This commit introduces two helper functions, `memcpy-fromio` and
`memcpy-toio`, to provide a robust mechanism for copying data between
standard memory and memory-mapped I/O (MMIO) space for the ARM
architecture.
These helpers handle alignment safely by using ordered byte accesses for
any leading/trailing unaligned bytes and ordered 32-bit accesses for the
aligned bulk transfer. Using the ordered `readb/readl` and
`writeb/writel` accessors avoids unintended endianness conversion while
respecting device ordering requirements on ARM32/ARM64 hardware that may
not support 64-bit MMIO atomically.
The interface lives in the generic header so other architectures can
provide their own implementations (as macros or functions). The ARM
implementation is placed under `arch/arm/lib/` (mirroring the x86
reference layout) and is split into separate compilation units added via
the architecture-specific lib Makefile.
Signed-off-by: Oleksii Moisieiev <oleksii_moisieiev@epam.com>
---
Changes in v8:
- switched to ordered accessors to address the ordering and barrier
concerns.
- updated the documentation to match the implementation and explicitly
state the supported access sizes and granularity.
- rename memcpy_* implementation files to memcpu-* to follow naming
convension
- fix indentation to match Xen style
- fix intendation to match Xen style
- move memcpy-{from/to}io to more convenient library place
Changes in v7:
- x86 guidance: removed the speculative note; header now just says
each arch supplies its own implementation or macro.
- name spacing: dropped the double-underscore; the helpers are now
memcpy_fromio / memcpy_toio. The header also explicitly allows an
arch to define these as macros before including it.
- updated io.c to keep 32-bit transfers safe on arm32
- moved to __raw_read*/__raw_write* accessors to avoid endianness conversion.

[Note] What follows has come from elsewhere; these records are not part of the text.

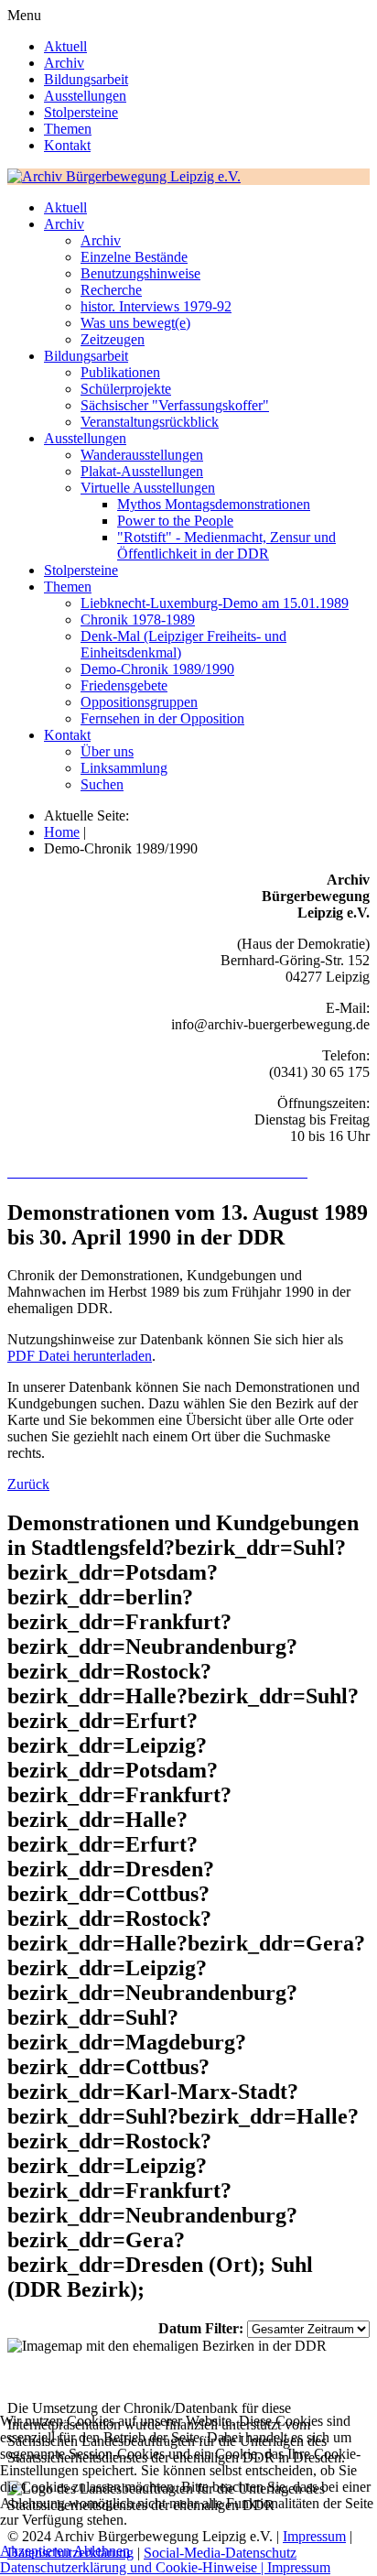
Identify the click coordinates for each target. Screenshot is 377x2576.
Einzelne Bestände (134, 257)
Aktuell (65, 46)
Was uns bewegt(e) (135, 323)
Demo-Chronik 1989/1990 (157, 669)
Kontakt (67, 145)
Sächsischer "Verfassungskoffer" (175, 405)
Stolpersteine (81, 112)
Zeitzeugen (113, 339)
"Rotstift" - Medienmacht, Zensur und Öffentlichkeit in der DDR (226, 545)
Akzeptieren (35, 2551)
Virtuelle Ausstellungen (148, 487)
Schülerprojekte (126, 389)
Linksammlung (124, 768)
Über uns (107, 751)
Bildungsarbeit (86, 79)
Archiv (64, 63)
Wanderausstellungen (142, 454)
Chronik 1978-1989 (138, 619)
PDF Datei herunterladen (79, 1356)
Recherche (111, 290)
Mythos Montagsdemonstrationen (213, 504)
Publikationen (120, 372)
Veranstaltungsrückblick (150, 421)
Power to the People (175, 520)
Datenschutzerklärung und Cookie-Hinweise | (133, 2567)
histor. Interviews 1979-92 (156, 306)
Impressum (298, 2567)
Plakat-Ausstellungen (142, 471)
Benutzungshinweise (140, 273)
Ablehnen (101, 2551)
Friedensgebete (124, 685)
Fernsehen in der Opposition (162, 718)
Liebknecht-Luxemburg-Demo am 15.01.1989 (215, 603)
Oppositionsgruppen (139, 702)
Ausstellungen (85, 95)
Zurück (28, 1484)
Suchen (102, 784)
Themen (68, 128)
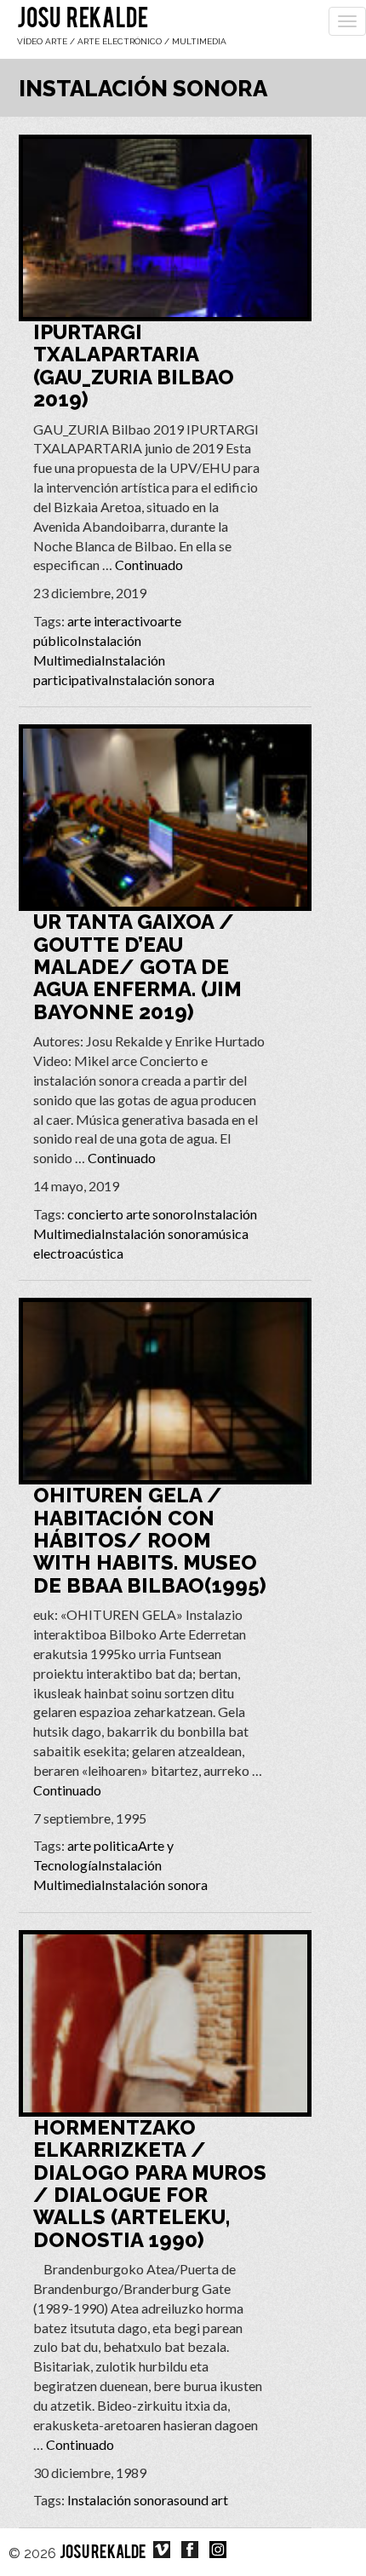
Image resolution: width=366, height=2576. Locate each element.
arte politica (102, 1845)
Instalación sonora (161, 679)
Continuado (149, 564)
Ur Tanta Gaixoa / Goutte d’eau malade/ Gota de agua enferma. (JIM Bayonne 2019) (137, 966)
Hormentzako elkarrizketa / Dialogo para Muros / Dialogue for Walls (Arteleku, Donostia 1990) (149, 2183)
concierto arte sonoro (130, 1214)
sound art (201, 2500)
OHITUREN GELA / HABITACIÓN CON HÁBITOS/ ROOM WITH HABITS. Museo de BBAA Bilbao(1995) (149, 1540)
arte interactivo (112, 621)
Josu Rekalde (82, 20)
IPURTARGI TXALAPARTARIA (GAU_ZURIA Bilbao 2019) (133, 366)
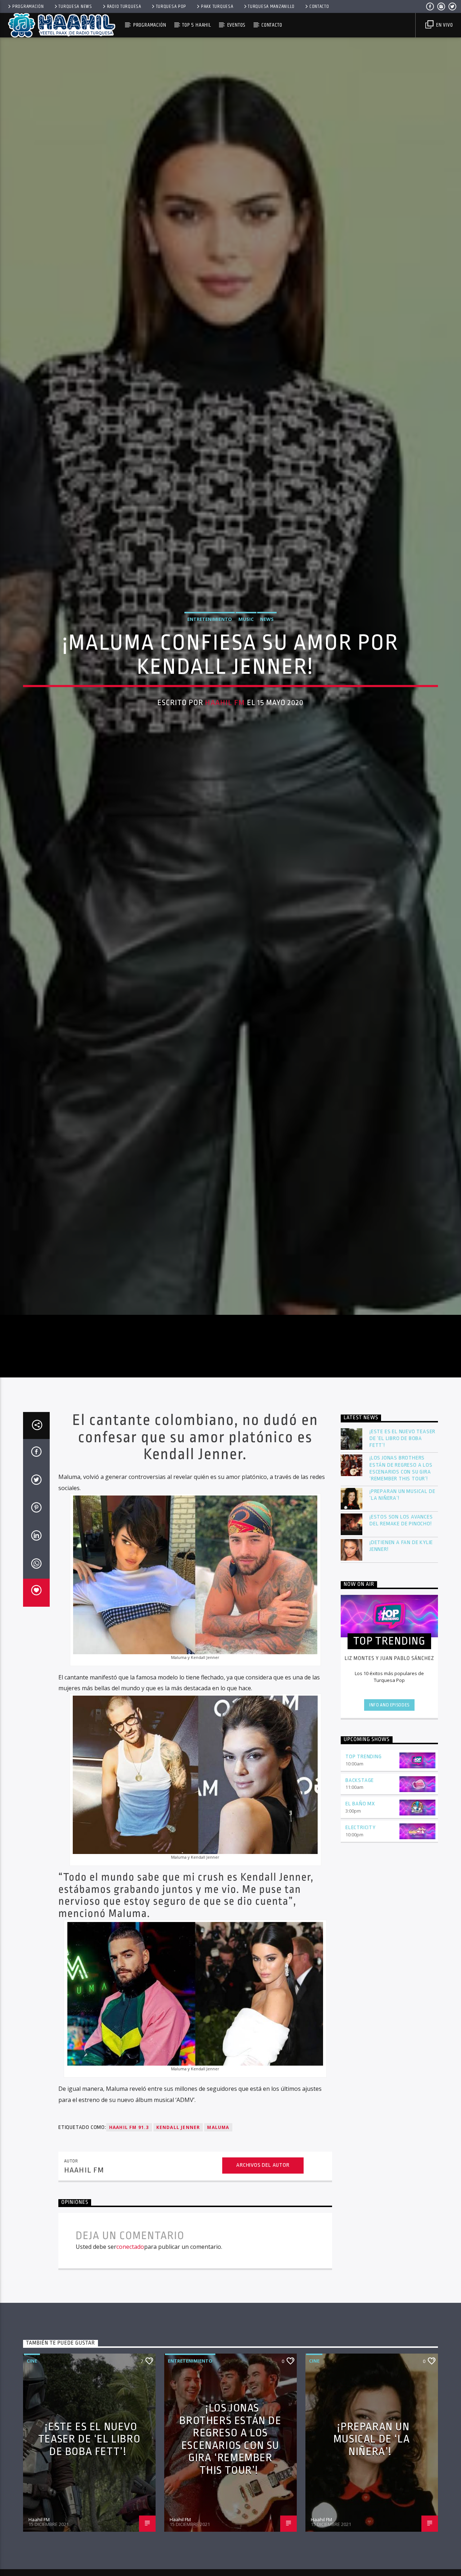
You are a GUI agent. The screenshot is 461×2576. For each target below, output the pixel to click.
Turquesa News (75, 6)
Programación (28, 6)
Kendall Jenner (178, 2222)
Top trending (363, 1852)
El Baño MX (360, 1899)
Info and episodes (389, 1799)
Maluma (218, 2222)
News (267, 663)
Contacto (319, 6)
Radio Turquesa (124, 6)
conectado (130, 2342)
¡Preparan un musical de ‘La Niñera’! (402, 1589)
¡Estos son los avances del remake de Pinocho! (401, 1615)
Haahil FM (225, 746)
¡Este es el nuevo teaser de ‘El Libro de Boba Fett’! (402, 1533)
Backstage (359, 1875)
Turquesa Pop (171, 6)
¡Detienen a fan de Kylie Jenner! (401, 1640)
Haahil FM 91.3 (129, 2222)
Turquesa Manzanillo (271, 6)
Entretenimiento (209, 663)
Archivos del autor (262, 2260)
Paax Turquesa (217, 6)
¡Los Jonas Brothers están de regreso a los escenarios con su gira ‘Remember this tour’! (401, 1563)
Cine (32, 2456)
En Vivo (444, 25)
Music (246, 663)
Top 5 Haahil (196, 25)
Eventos (236, 25)
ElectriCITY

- split the helpers into separate compilation units
Changes in v6:
- sorted objs in Makefile alhabetically
- added newline at the end of Makefile
- used uint{N}_t intead of u{N}
- add comment about why 32 bit IO operations were used
- updated cast opertaions to avoid dropping constness which is wrong
- move function definitions to generic place so the could be reused by
other arch
- add SPDX tag to io.c
Changes in v5:
- move memcpy_toio/fromio to the generic place
xen/arch/arm/Makefile | 1 +
xen/arch/arm/arch.mk | 1 +
xen/arch/arm/lib/Makefile | 2 +
xen/arch/arm/lib/memcpy-fromio.c | 48 +++++++++++++++++++++
xen/arch/arm/lib/memcpy-toio.c | 48 +++++++++++++++++++++
xen/include/xen/lib/io.h | 71 ++++++++++++++++++++++++++++++++
6 files changed, 171 insertions(+)
create mode 100644 xen/arch/arm/lib/Makefile
create mode 100644 xen/arch/arm/lib/memcpy-fromio.c
create mode 100644 xen/arch/arm/lib/memcpy-toio.c
create mode 100644 xen/include/xen/lib/io.h
diff --git a/xen/arch/arm/Makefile b/xen/arch/arm/Makefile
index 7494a0f926..bd8638c8a7 100644
--- a/xen/arch/arm/Makefile
+++ b/xen/arch/arm/Makefile
@@ -10,6 +10,7 @@ endif
obj-y += firmware/
obj-$(CONFIG_TEE) += tee/
obj-$(CONFIG_HAS_VPCI) += vpci.o
+obj-y += lib/
obj-$(CONFIG_HAS_ALTERNATIVE) += alternative.o
obj-y += cpuerrata.o
diff --git a/xen/arch/arm/arch.mk b/xen/arch/arm/arch.mk
index dea8dbd18a..0c28dbeb87 100644
--- a/xen/arch/arm/arch.mk
+++ b/xen/arch/arm/arch.mk
@@ -2,6 +2,7 @@
# arm-specific definitions
ARCH_LIBS-y += arch/arm/$(ARCH)/lib/lib.a
+ALL_LIBS-y += arch/arm/lib/lib.a
$(call cc-options-add,CFLAGS,CC,$(EMBEDDED_EXTRA_CFLAGS))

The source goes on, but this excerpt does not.